The better analogy is a hospital. A junior surgeon can do a routine appendectomy without consulting the attending. They cannot decide to perform an experimental procedure. They cannot discharge a patient against protocol. The authorization layer isn’t about skill — the junior surgeon may be perfectly capable. It’s about accountability and consequence. Some decisions require an attending’s signature not because the resident can’t make them, but because the institution requires a checkpoint.

L3-L4 decisions are the ones that require the attending’s signature. L0-L2 are the ones residents handle on their own.


What Changed

The import question that started this stopped happening. More precisely: the agent still makes the same decisions — deleting unused imports, choosing file names, following existing patterns — but it makes them silently and logs them. The thread now contains only things that actually require my input.

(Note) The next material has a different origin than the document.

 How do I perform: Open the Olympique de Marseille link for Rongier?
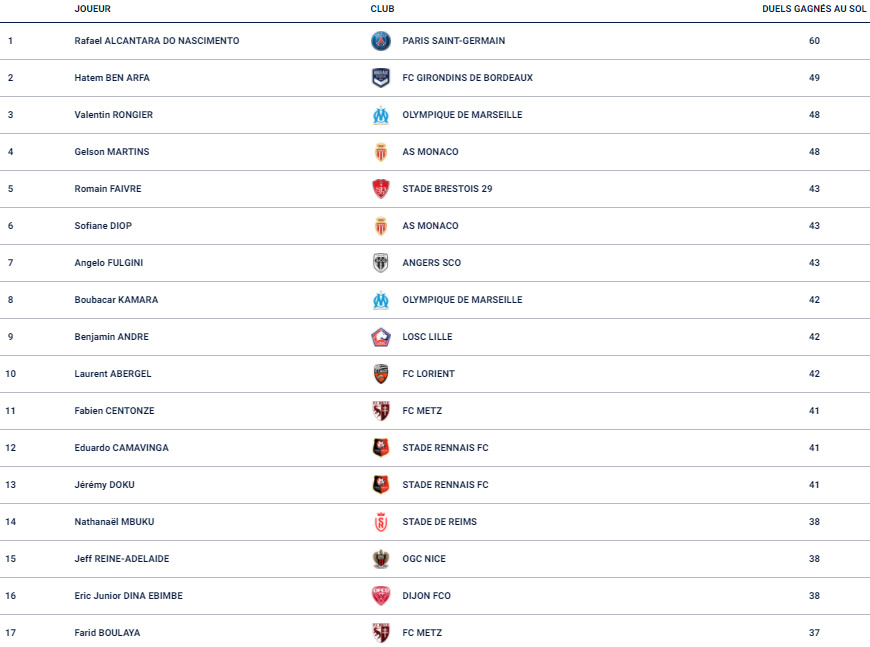(x=462, y=115)
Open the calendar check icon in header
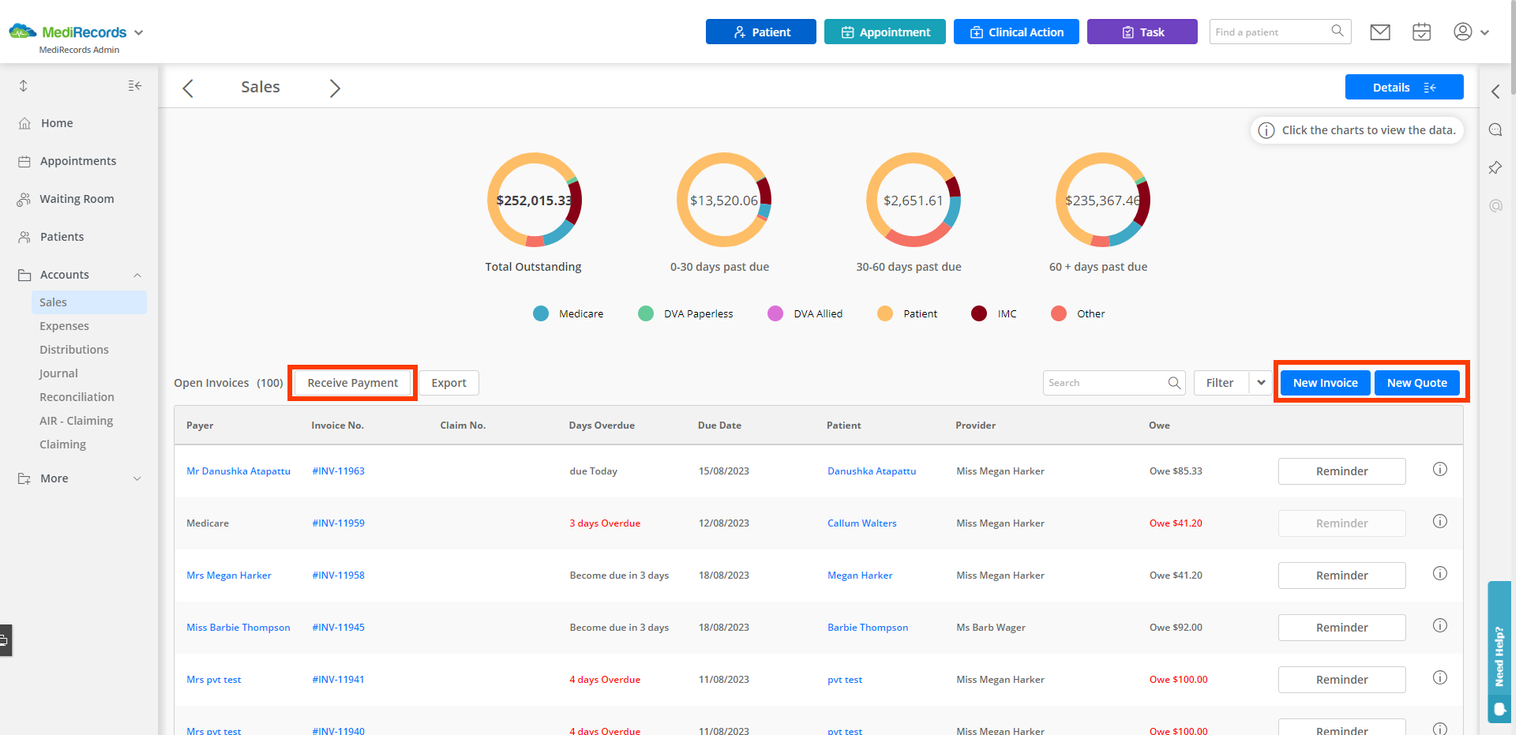This screenshot has height=735, width=1516. click(1421, 32)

Sessions that used to feel like constant interruption now feel like reviewing a PR. The agent did the work. I check the decisions I care about. The ones I don’t care about are already made, logged, and visible if I want to audit them.

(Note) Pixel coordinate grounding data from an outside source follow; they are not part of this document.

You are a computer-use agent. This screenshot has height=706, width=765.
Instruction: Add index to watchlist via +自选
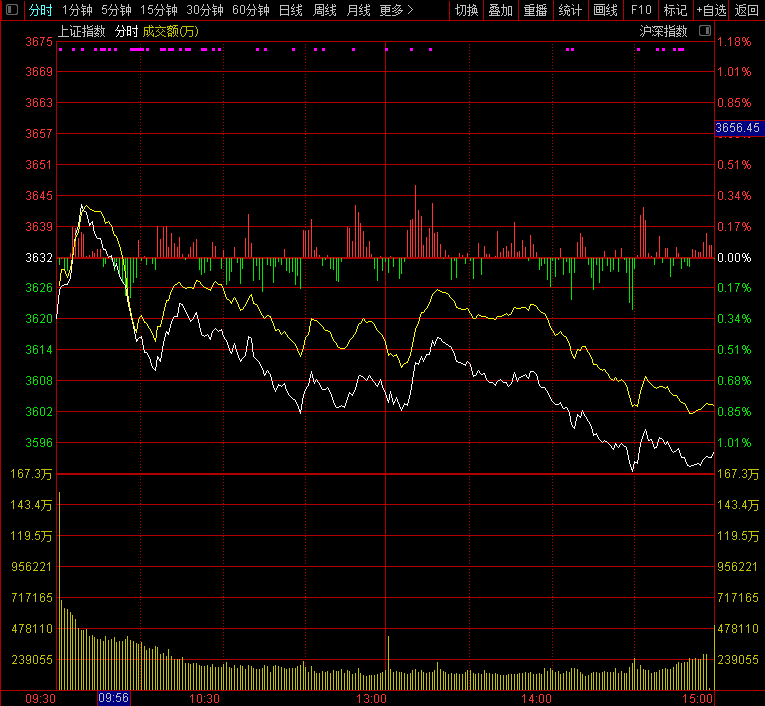(711, 11)
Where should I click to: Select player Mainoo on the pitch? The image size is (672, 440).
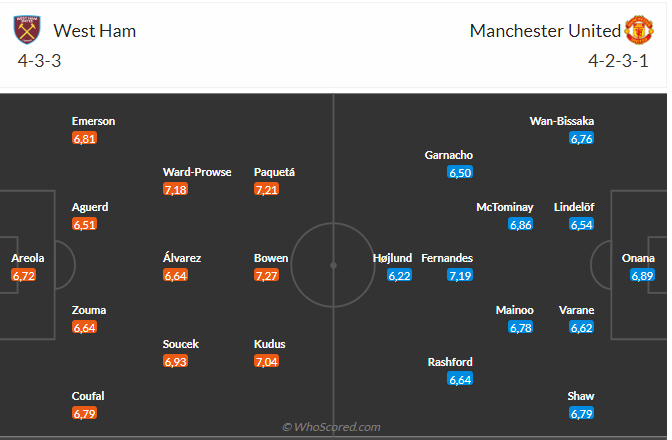(x=515, y=310)
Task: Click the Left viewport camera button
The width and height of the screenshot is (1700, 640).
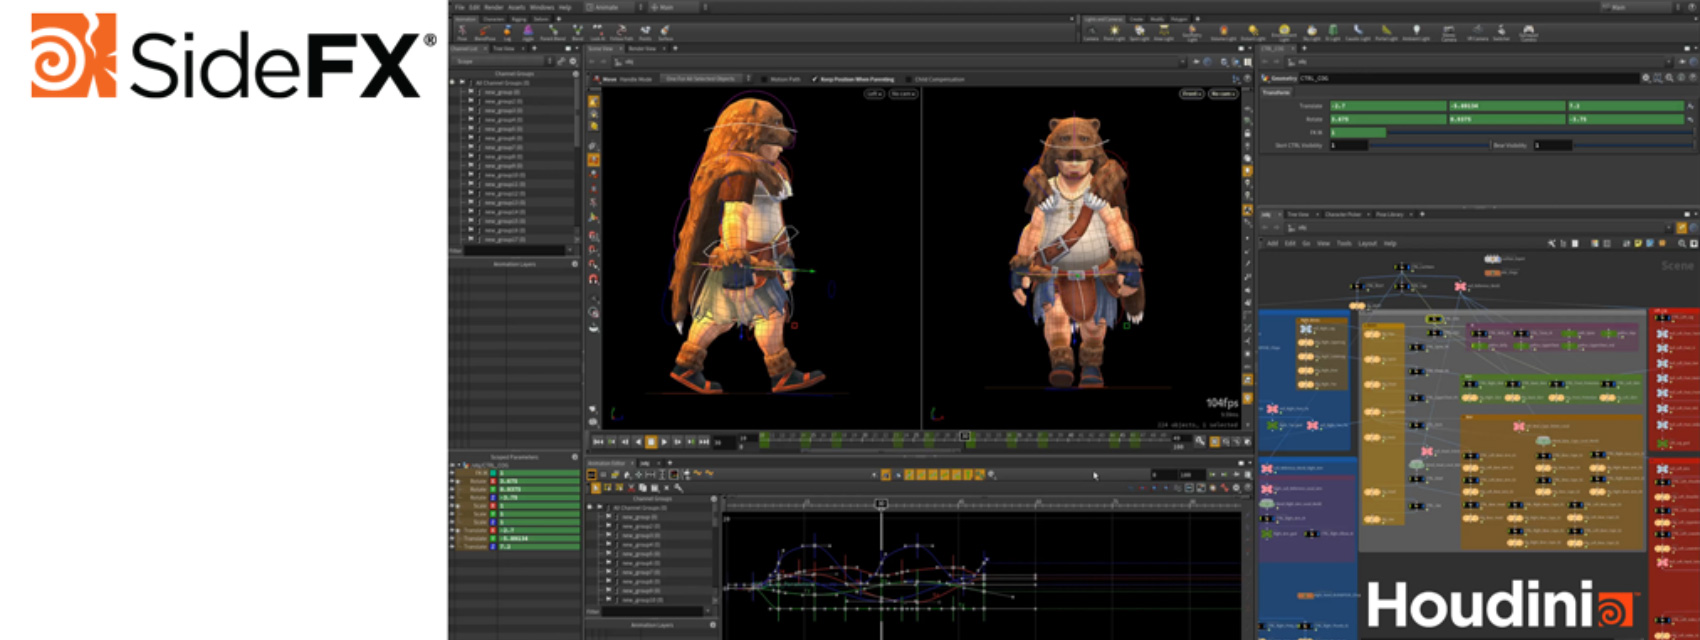Action: 874,94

The failure that motivated this was annoying in the moment and obvious in retrospect. But the fix wasn’t “tell the agent to ask fewer questions.” Vague instructions to reduce question frequency just produced agents that asked fewer questions and made more bad calls silently — the opposite of the goal. The fix was a taxonomy: here are the types of decisions, here is the authority level for each type, here is the hook that makes this unavoidable rather than advisory.

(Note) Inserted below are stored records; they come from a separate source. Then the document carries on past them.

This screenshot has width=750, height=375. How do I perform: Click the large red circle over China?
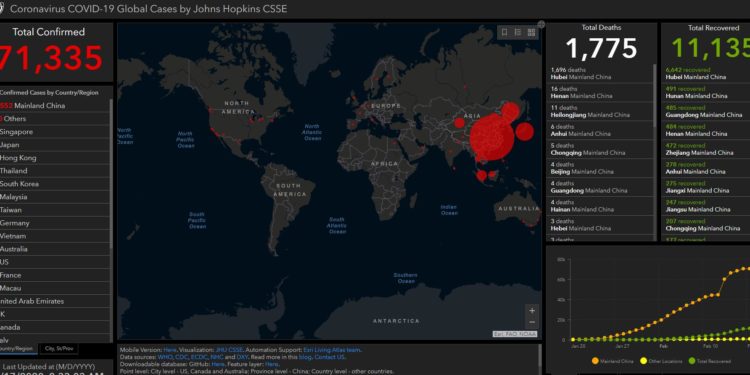coord(492,137)
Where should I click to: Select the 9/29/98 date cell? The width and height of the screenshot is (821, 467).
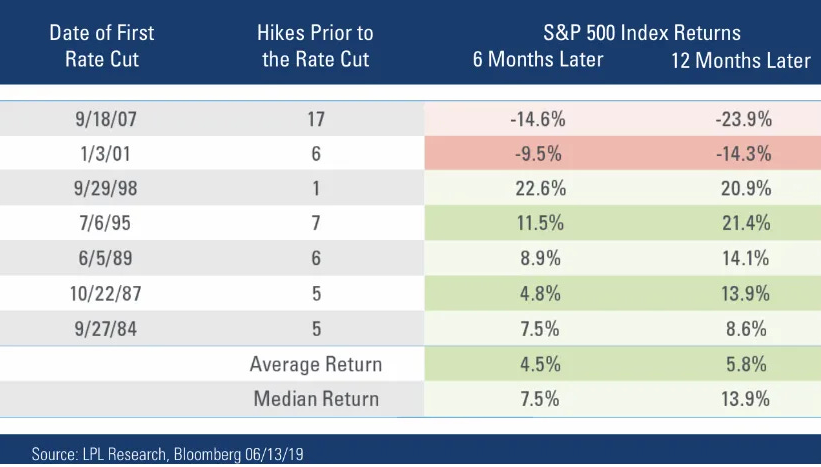coord(106,188)
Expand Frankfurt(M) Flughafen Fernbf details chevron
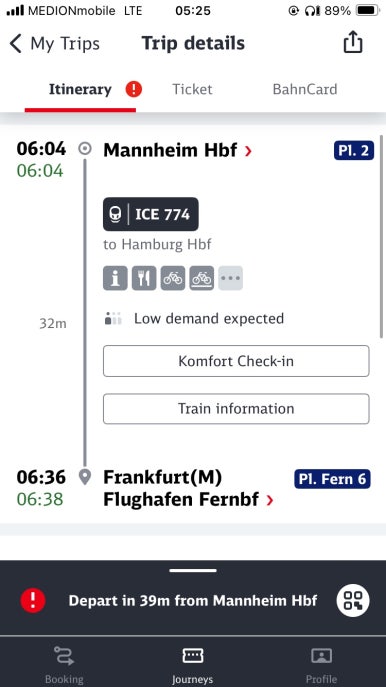This screenshot has width=386, height=687. pyautogui.click(x=270, y=500)
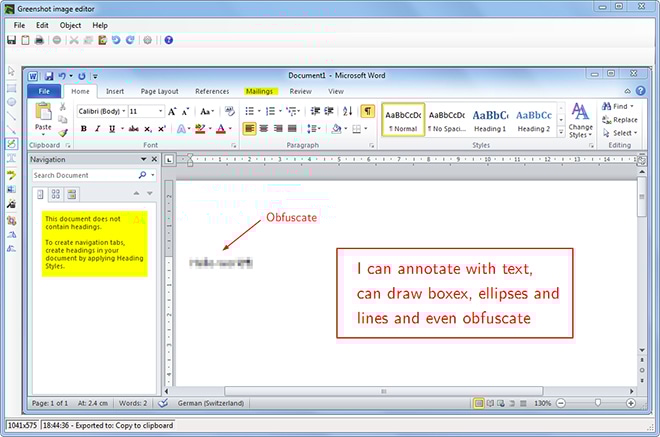This screenshot has width=660, height=437.
Task: Switch to the Page Layout ribbon tab
Action: 160,91
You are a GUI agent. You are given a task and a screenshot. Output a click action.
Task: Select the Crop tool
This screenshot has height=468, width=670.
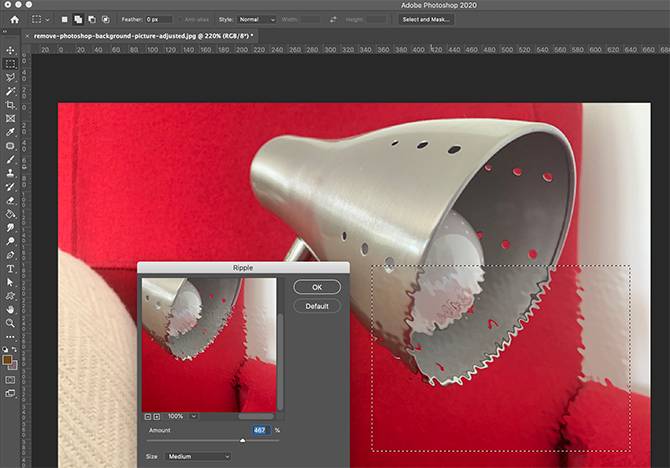coord(11,104)
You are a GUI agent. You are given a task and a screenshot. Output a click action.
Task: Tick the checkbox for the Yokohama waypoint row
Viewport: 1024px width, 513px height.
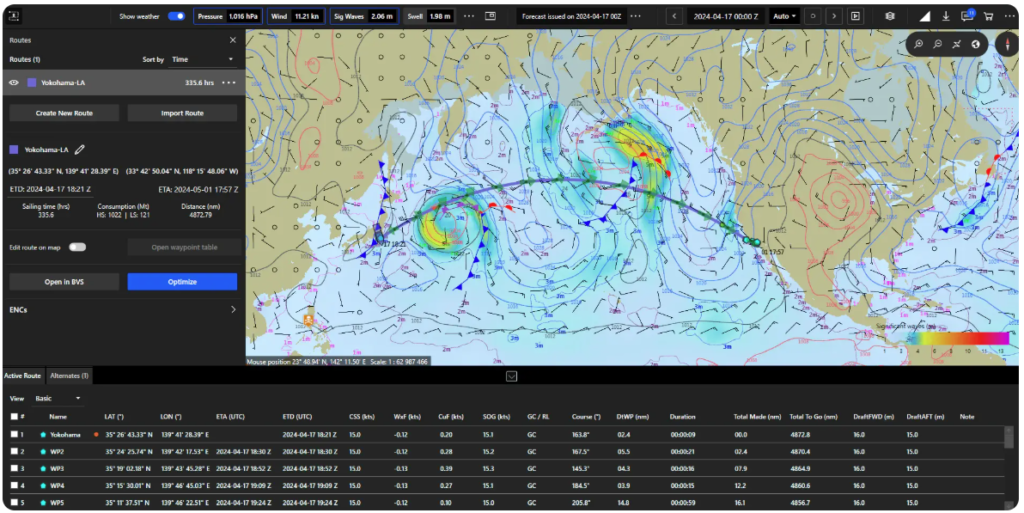coord(14,435)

Reversibility is the key variable. If a decision is cheap to undo, the agent should make it. If it’s expensive to undo, the human should make it. Everything else is just labeling which decisions fall where.


Citations

  1. Parasuraman, R., Sheridan, T.B., & Wickens, C.D. (2000). A model for types and levels of human interaction with automation. IEEE Transactions on Systems, Man, and Cybernetics — Part A: Systems and Humans, 30(3), 286–297. DOI: 10.1109/3468.844354

  2. Beer, J.M., Fisk, A.D., & Rogers, W.A. (2014). Toward a Framework for Levels of Robot Autonomy in Human-Robot Interaction. Journal of Human-Robot Interaction, 3(2), 74–99. DOI: 10.5898/jhri.3.2.beer

  3. Kaplan, A.D., Kessler, T., Brill, J.C., & Hancock, P.A. (2021). Trust in Artificial Intelligence: Meta-Analytic Findings. Human Factors, 63(4), 570–587. DOI: 10.1177/00187208211013988

  4. Sheridan, T.B., & Parasuraman, R. (2005). Human-Automation Interaction. Reviews of Human Factors and Ergonomics, 1(1), 89–129. DOI: 10.1518/155723405783703082

  5. Tomsett, R., Preece, A., Braines, D., Cerutti, F., Chakraborty, S., Srivastava, M., Kaplan, L., & Pearson, G. (2020). Rapid Trust Calibration through Interpretable and Uncertainty-Aware AI. Patterns, 1(4), 100049. DOI: 10.1016/j.patter.2020.100049

  6. Wang, L., Ma, C., Feng, X., Zhang, Z., Yang, H., Zhang, J., Chen, Z., Tang, J., Chen, X., Lin, Y., Zhao, W.X., Wei, Z., & Wen, J.-R. (2024). A survey on large language model based autonomous agents. Frontiers of Computer Science. DOI: 10.1007/s11704-024-40231-1

  7. SAE International. (2021). Taxonomy and Definitions for Terms Related to Driving Automation Systems for On-Road Motor Vehicles (SAE Standard J3016_202104). SAE International.